> **Your instructions**: In the entries that follow, the line with "Image resolution: width=533, height=2576." opens the range and the line with "Referral Program" closes it; repeat that range exactly, both lines included.

> **Task material**:
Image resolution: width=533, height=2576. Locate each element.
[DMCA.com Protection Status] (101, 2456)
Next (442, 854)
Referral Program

---

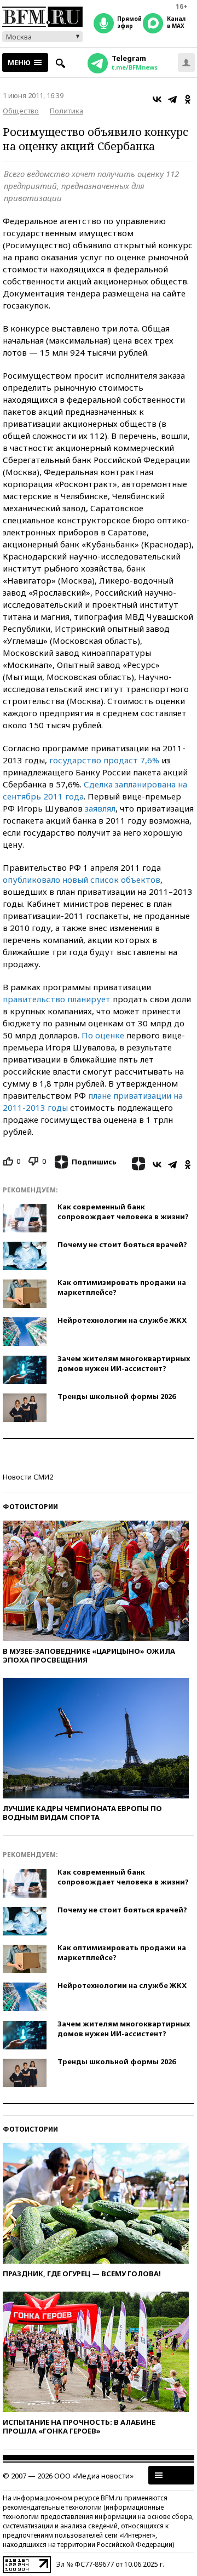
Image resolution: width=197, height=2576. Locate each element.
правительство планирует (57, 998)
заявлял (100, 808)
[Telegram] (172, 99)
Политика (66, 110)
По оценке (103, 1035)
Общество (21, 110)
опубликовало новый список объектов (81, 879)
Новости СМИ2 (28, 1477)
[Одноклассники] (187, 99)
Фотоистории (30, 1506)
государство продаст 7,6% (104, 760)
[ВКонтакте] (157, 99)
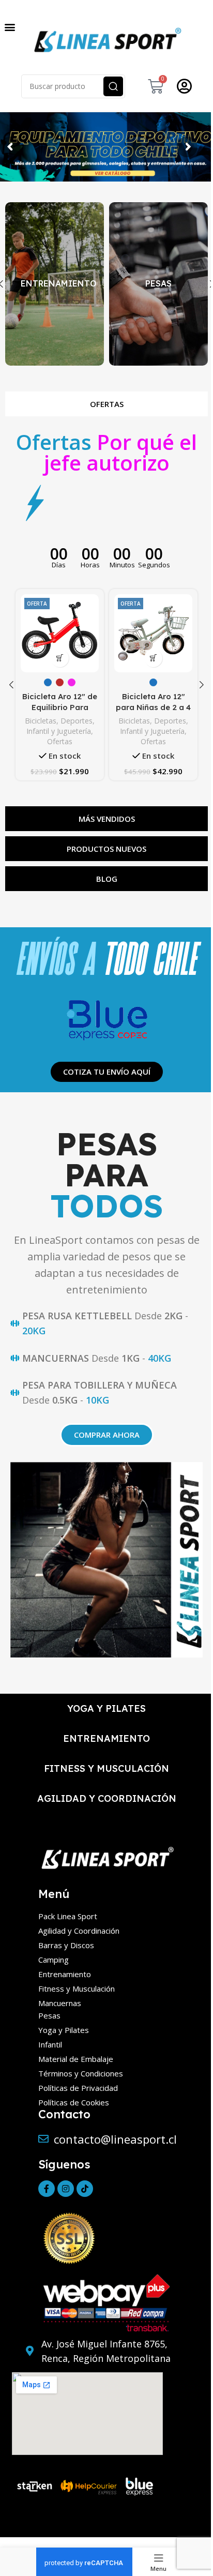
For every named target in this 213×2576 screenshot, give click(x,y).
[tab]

==

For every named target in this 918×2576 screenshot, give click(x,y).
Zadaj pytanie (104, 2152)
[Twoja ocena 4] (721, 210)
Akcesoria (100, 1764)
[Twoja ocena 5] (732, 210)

> **Response below**:
Image resolution: width=533, height=2576. Locate each element.
[DMCA.com Protection Status] (101, 2456)
Next (442, 854)
Referral Program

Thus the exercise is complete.